● What is needed
Recast the lines of the items below as a numbered list, starting at the line that contains "Where should I click to: Close" and ending at the line that contains "Action: click(x=536, y=483)". Leave out blank lines.

┌─ Given data

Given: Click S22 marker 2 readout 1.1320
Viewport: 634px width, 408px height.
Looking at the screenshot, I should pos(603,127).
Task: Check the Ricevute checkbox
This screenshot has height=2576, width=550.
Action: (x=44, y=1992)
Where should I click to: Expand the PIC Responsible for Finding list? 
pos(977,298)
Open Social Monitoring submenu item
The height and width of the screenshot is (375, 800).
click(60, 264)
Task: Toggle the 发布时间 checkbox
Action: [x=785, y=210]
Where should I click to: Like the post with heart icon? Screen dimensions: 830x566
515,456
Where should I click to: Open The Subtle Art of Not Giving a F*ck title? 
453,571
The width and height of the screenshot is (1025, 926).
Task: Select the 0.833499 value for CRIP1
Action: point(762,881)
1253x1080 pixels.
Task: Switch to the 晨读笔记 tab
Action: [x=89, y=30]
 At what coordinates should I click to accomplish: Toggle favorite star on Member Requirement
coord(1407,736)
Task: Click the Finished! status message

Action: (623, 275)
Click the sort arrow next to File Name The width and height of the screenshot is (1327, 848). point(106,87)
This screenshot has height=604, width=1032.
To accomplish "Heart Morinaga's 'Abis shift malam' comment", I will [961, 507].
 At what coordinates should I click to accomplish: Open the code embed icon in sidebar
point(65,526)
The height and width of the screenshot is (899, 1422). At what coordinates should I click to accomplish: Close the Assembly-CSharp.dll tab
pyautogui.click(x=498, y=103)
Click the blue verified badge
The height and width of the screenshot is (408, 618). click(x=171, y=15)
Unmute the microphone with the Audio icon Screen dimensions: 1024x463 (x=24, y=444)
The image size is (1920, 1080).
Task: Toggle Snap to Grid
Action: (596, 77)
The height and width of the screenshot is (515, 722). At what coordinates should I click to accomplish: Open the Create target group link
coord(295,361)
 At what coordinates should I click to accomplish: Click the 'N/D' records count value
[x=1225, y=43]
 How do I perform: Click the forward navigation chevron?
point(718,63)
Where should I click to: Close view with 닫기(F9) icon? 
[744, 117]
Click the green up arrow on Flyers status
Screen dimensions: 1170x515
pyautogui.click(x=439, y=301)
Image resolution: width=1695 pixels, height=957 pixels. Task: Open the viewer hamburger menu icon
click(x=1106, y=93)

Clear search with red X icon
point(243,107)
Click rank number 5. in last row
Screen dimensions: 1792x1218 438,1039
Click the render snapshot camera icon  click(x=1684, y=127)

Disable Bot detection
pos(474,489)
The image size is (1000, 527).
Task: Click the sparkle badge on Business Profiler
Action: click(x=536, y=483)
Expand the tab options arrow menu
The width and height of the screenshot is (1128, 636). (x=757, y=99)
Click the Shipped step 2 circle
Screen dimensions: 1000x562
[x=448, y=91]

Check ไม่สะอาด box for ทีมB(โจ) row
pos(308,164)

└─

● Answer for this exercise
1. Where should I click to: Close view with 닫기(F9) icon? 
2. [744, 117]
3. Click the green up arrow on Flyers status
4. Screen dimensions: 1170x515
5. pyautogui.click(x=439, y=301)
6. Image resolution: width=1695 pixels, height=957 pixels. Task: Open the viewer hamburger menu icon
7. click(x=1106, y=93)
8. Clear search with red X icon
9. point(243,107)
10. Click rank number 5. in last row
11. Screen dimensions: 1792x1218 438,1039
12. Click the render snapshot camera icon  click(x=1684, y=127)
13. Disable Bot detection
14. pos(474,489)
15. The image size is (1000, 527).
16. Task: Click the sparkle badge on Business Profiler
17. Action: click(x=536, y=483)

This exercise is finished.